#### Work task
This exercise calls for the records to be returned exactly, with images removed.

*** Opening Extracted entries ***

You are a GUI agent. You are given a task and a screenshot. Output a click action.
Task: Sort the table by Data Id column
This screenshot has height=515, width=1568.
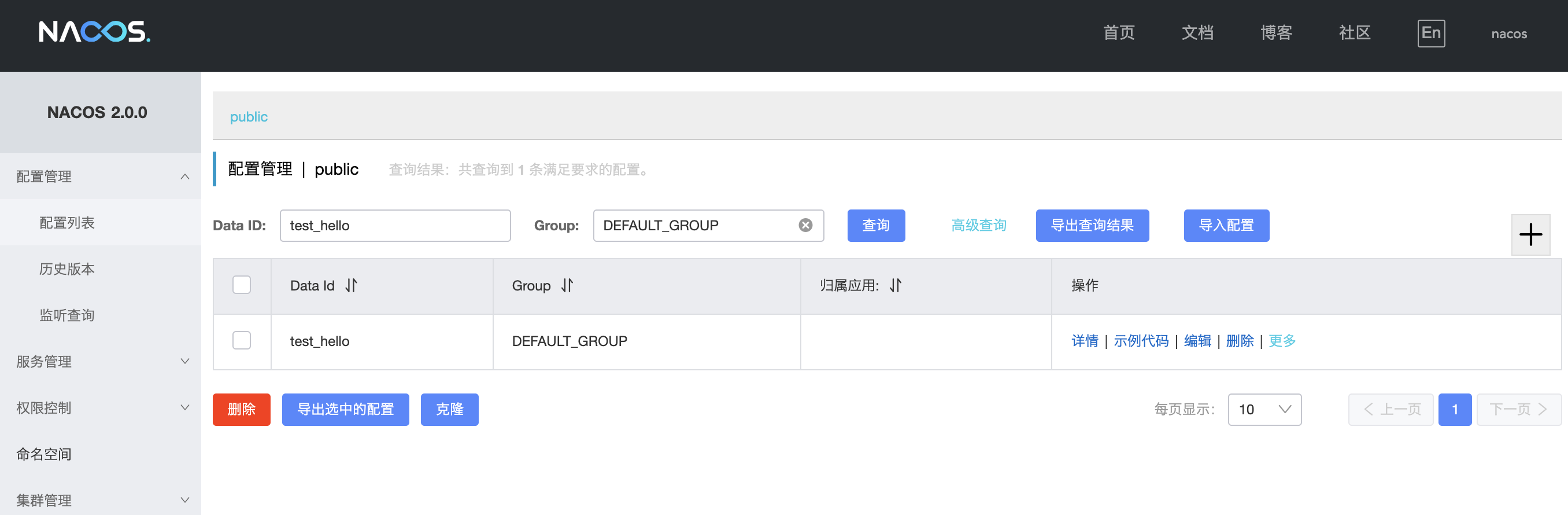coord(351,285)
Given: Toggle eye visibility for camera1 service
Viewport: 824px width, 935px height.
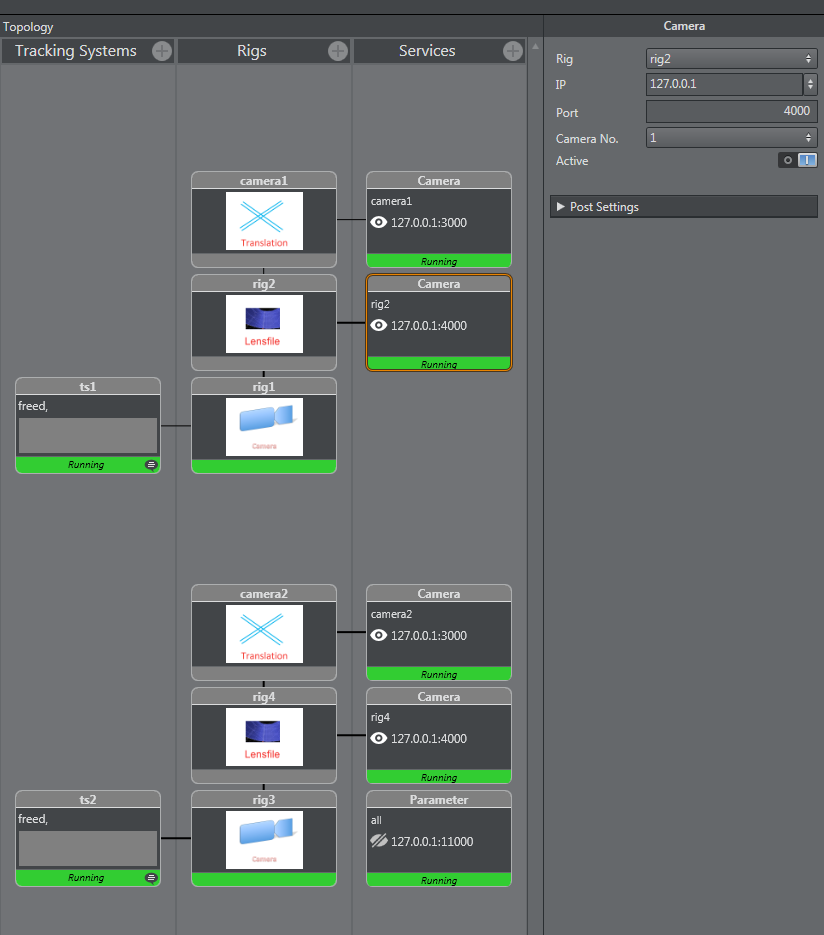Looking at the screenshot, I should coord(379,223).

*** Closing Extracted entries ***

#### Answer below
You are a GUI agent. You are given a task and a screenshot. Output a click action.
Task: Sort the table by Data Id column
This screenshot has height=515, width=1568.
coord(351,285)
Given: Toggle eye visibility for camera1 service
Viewport: 824px width, 935px height.
Looking at the screenshot, I should coord(379,223).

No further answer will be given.